Records for processing
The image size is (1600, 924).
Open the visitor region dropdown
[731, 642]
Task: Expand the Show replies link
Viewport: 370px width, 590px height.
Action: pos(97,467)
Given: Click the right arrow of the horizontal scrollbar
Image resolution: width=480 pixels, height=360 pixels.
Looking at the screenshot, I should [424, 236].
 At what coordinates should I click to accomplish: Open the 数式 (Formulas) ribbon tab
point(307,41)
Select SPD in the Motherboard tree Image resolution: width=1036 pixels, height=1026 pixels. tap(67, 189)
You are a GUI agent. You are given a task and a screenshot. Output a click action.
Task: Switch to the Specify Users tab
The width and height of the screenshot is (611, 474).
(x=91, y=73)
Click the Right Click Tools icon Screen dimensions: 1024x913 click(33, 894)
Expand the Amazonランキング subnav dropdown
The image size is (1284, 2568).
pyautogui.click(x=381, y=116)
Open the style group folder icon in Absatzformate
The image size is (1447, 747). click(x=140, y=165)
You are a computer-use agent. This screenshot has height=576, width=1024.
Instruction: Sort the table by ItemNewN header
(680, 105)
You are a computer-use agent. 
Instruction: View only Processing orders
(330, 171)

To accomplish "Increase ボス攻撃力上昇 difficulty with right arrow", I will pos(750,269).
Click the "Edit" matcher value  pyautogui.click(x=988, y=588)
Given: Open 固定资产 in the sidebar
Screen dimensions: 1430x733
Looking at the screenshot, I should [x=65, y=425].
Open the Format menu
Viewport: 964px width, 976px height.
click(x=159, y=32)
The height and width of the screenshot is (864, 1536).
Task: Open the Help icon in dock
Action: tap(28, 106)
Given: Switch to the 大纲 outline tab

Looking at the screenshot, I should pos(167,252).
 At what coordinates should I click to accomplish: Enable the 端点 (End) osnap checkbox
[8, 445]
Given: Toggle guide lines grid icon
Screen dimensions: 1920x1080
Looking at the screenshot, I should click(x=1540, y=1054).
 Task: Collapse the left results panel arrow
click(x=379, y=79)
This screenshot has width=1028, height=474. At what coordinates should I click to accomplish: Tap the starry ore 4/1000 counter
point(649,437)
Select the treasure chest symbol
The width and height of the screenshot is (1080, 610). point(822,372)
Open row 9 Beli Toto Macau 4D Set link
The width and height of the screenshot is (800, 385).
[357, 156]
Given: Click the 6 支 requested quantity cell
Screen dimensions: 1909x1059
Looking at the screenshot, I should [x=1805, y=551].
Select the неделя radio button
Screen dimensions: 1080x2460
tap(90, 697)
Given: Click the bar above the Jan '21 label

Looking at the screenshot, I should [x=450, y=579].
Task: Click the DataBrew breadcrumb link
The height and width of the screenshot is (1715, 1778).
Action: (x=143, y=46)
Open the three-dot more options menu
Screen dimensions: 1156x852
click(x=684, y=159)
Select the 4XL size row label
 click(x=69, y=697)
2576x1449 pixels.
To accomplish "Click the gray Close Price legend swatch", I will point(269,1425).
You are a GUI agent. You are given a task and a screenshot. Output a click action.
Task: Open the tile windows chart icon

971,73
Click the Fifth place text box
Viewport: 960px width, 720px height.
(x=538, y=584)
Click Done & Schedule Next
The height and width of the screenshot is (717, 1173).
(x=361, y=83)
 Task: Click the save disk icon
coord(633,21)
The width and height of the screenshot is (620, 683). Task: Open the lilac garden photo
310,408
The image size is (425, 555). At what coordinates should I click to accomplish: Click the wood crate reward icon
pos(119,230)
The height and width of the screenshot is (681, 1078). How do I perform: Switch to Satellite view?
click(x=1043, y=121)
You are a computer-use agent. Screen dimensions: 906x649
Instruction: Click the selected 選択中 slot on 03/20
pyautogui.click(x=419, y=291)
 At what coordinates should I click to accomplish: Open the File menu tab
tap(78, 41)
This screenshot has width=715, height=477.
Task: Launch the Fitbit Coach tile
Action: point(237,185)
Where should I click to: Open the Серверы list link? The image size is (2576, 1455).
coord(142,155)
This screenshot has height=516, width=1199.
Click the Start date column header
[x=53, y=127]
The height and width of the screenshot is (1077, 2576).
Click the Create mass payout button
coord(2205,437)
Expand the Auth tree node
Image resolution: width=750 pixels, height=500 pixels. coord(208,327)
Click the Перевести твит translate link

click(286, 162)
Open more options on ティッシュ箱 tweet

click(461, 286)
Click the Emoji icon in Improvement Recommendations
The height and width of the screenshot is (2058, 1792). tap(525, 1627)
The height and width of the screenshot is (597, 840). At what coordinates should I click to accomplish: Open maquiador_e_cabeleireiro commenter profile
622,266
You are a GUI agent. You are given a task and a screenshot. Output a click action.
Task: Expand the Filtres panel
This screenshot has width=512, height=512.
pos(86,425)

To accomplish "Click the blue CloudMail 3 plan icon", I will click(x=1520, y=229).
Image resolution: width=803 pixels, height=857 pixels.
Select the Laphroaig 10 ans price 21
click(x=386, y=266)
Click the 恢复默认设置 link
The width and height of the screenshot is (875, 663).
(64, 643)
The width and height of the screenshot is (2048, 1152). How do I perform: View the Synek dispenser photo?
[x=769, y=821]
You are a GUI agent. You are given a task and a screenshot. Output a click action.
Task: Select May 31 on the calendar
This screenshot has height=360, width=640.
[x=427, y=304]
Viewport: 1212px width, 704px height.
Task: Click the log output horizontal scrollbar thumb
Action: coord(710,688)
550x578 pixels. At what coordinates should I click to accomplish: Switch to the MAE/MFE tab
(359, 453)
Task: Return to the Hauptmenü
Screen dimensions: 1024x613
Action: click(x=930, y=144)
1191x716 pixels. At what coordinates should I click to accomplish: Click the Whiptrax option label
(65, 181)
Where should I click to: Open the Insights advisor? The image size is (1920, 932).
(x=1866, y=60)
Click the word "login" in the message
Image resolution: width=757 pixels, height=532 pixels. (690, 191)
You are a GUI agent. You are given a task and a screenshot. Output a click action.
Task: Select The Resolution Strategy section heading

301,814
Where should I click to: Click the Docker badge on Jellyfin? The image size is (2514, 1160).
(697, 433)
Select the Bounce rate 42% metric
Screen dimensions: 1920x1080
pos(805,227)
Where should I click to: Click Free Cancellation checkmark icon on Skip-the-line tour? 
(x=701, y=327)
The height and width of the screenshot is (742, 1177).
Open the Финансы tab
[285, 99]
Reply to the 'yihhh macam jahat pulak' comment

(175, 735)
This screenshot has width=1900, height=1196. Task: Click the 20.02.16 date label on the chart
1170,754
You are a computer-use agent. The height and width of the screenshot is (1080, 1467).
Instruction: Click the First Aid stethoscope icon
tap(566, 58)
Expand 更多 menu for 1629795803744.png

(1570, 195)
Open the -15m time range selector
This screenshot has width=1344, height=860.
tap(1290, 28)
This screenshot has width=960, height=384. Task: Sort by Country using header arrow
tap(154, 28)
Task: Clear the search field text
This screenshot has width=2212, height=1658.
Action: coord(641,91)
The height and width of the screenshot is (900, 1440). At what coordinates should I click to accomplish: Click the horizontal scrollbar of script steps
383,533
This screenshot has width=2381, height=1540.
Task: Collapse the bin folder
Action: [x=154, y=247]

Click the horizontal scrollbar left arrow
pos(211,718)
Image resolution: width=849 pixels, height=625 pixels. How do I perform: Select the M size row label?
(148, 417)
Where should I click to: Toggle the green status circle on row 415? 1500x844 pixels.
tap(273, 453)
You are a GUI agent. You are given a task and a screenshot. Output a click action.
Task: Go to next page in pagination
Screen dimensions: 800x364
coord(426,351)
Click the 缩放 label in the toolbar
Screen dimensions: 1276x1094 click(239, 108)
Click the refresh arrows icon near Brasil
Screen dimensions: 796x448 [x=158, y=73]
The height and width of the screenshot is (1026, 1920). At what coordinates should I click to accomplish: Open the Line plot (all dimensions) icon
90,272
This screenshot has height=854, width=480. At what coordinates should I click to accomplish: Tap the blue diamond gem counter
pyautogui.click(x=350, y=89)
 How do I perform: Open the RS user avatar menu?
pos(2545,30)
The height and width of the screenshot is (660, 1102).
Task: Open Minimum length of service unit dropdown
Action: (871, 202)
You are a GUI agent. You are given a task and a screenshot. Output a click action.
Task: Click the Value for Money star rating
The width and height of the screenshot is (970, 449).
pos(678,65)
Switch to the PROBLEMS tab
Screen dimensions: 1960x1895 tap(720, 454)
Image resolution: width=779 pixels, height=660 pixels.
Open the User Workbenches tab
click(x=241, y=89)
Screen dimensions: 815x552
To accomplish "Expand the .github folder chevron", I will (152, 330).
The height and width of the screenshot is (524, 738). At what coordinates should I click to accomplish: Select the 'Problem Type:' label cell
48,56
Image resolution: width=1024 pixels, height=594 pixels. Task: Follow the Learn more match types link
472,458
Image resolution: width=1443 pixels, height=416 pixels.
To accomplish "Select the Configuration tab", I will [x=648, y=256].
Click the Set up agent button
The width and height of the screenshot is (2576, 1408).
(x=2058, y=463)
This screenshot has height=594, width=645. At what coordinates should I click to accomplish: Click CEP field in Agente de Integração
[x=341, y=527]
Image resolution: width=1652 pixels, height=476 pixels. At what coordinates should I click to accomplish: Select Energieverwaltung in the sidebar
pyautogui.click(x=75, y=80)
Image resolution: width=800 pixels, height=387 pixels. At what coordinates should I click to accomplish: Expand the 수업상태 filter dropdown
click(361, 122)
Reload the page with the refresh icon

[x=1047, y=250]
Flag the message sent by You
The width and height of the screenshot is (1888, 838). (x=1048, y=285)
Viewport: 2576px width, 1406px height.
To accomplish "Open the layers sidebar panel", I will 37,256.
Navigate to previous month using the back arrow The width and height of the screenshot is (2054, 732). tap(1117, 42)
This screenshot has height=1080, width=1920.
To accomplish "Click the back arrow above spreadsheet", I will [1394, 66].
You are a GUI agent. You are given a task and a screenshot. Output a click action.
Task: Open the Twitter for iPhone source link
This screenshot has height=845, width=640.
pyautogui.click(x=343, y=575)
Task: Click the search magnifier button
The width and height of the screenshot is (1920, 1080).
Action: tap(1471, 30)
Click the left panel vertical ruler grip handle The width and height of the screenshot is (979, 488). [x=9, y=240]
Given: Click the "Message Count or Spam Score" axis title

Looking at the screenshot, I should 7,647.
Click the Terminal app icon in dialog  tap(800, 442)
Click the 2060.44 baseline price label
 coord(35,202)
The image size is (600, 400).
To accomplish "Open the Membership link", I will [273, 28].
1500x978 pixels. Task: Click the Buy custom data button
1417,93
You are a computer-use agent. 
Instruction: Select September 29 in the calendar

Instructions to follow
Find every line in the records above that contains the word "calendar", and copy each of those lines in full.

Complete output
Task: Select May 31 on the calendar
Instruction: Select September 29 in the calendar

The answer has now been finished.